Give back exactly the lines of the material below that start at the line containing "Instruction: Click the Ticket Tool username" and end at the line containing "Given: Click the Quark cloud upload icon", and no others.

* _Records to use_:
* * * * * * *
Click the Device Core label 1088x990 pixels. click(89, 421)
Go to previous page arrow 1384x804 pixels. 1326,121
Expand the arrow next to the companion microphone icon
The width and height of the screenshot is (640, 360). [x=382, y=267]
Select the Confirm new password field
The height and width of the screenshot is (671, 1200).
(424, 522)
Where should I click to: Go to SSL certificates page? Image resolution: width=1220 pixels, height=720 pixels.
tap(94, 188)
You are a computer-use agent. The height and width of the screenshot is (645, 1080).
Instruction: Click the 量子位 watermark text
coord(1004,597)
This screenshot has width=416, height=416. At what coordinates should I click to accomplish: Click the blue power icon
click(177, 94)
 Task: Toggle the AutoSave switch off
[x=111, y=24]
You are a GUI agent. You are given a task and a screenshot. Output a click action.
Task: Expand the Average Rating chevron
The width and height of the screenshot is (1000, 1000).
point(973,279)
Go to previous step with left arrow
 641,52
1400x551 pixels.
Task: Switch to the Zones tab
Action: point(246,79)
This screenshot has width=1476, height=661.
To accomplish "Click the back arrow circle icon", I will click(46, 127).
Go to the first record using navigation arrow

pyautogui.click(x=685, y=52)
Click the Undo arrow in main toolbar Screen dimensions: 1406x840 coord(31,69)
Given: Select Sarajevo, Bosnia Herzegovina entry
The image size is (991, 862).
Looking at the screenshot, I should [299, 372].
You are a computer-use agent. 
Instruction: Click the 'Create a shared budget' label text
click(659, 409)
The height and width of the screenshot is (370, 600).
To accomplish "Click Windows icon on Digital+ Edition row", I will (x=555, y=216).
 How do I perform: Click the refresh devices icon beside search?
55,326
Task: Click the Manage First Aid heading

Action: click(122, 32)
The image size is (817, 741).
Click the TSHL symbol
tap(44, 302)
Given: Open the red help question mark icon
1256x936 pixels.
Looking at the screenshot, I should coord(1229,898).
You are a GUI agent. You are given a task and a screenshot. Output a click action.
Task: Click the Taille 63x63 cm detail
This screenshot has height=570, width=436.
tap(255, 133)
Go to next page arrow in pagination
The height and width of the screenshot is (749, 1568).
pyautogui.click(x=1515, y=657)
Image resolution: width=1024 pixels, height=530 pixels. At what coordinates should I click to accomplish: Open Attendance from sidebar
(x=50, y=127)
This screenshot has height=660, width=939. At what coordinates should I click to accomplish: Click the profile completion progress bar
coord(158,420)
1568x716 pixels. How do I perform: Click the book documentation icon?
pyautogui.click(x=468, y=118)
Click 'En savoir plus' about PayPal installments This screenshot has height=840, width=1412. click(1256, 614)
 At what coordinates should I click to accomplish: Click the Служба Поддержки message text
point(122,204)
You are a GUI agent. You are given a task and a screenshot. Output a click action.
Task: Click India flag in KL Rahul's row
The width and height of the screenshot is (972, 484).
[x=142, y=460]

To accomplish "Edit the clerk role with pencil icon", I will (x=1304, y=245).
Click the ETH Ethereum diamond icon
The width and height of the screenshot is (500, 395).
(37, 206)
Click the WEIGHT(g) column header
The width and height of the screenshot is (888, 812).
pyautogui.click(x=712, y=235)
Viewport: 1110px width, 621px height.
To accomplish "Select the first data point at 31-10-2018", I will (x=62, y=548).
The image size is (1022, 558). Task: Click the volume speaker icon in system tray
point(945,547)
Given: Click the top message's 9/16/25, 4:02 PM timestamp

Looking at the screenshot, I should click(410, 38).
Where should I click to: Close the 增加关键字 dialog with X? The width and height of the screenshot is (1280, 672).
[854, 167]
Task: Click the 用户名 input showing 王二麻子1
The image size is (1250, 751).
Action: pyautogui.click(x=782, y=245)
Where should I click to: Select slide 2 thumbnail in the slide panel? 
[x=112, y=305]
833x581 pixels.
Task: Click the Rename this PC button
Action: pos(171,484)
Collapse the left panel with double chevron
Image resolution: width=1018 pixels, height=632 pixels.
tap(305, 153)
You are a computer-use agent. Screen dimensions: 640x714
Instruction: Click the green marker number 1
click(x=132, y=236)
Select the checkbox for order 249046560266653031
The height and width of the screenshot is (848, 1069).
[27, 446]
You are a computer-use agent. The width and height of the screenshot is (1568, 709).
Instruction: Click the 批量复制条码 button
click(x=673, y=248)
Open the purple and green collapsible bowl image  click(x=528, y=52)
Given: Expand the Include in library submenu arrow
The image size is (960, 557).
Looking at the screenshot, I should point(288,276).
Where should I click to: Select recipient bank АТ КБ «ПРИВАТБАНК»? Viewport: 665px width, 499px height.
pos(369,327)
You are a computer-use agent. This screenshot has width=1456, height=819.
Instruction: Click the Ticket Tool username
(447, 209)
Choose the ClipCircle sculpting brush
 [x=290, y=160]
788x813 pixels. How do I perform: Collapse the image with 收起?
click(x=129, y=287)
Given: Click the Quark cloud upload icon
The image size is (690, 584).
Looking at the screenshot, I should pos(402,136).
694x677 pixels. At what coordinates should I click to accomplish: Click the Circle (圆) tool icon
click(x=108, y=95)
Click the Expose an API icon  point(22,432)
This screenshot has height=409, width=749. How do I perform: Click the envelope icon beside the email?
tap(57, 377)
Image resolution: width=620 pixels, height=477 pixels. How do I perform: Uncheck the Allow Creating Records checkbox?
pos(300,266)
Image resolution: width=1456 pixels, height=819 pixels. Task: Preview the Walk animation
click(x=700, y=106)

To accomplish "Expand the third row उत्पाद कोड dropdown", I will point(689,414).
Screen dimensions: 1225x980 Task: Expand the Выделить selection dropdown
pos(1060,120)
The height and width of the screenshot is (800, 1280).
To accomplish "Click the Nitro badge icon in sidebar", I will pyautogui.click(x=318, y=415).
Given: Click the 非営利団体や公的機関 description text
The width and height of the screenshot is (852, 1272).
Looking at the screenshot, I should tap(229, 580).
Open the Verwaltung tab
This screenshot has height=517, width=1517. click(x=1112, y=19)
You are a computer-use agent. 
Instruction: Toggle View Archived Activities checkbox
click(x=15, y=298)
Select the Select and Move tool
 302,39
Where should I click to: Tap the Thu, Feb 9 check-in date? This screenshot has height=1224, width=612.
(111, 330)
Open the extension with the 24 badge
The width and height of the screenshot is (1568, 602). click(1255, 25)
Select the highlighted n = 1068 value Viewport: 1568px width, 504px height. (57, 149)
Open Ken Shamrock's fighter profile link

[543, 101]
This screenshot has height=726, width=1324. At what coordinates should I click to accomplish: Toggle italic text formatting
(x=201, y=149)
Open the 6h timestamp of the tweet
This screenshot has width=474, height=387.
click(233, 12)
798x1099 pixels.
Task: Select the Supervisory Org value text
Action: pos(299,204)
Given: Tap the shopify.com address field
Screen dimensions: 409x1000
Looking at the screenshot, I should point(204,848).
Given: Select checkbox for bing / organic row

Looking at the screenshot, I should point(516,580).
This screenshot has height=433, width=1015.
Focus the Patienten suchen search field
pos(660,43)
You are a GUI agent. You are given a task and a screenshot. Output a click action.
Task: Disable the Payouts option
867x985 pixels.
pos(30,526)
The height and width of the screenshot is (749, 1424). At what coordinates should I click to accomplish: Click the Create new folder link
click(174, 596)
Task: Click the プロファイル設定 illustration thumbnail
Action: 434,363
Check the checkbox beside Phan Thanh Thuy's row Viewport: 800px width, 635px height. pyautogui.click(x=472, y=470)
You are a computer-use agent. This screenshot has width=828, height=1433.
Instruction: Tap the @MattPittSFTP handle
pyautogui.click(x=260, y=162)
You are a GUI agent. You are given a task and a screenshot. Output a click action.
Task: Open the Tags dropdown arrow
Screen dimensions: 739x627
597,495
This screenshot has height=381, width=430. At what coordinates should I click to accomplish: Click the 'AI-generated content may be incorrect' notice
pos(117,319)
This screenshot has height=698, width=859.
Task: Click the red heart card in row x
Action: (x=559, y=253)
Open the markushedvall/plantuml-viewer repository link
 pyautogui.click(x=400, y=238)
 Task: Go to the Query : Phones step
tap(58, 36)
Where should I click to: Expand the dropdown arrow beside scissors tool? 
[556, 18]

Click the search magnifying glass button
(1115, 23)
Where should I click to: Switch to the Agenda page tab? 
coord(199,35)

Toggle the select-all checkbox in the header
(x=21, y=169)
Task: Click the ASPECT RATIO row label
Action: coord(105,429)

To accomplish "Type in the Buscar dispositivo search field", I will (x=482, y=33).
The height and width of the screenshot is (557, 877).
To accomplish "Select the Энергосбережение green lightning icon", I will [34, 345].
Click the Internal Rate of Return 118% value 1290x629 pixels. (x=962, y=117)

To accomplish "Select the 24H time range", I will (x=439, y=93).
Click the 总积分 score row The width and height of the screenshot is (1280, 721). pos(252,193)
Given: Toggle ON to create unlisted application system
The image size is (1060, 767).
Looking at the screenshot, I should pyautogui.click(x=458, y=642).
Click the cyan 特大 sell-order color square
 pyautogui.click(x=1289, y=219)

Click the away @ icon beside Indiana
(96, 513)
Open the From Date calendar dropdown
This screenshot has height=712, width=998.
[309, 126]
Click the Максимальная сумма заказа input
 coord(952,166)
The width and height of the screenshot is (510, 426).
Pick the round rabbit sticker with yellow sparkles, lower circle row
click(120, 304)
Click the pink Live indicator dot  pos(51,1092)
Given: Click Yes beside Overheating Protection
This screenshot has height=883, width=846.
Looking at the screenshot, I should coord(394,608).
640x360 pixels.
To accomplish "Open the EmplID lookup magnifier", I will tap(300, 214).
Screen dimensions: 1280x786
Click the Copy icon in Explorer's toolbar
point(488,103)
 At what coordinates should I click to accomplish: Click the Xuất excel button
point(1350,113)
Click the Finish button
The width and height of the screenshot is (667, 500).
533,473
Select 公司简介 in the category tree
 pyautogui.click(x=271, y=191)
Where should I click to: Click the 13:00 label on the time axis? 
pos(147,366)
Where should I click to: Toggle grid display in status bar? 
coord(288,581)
* * * * * * *
* _Answer section_:
Instruction: Click the Ticket Tool username
(447, 209)
Choose the ClipCircle sculpting brush
 [x=290, y=160]
788x813 pixels. How do I perform: Collapse the image with 收起?
click(x=129, y=287)
Given: Click the Quark cloud upload icon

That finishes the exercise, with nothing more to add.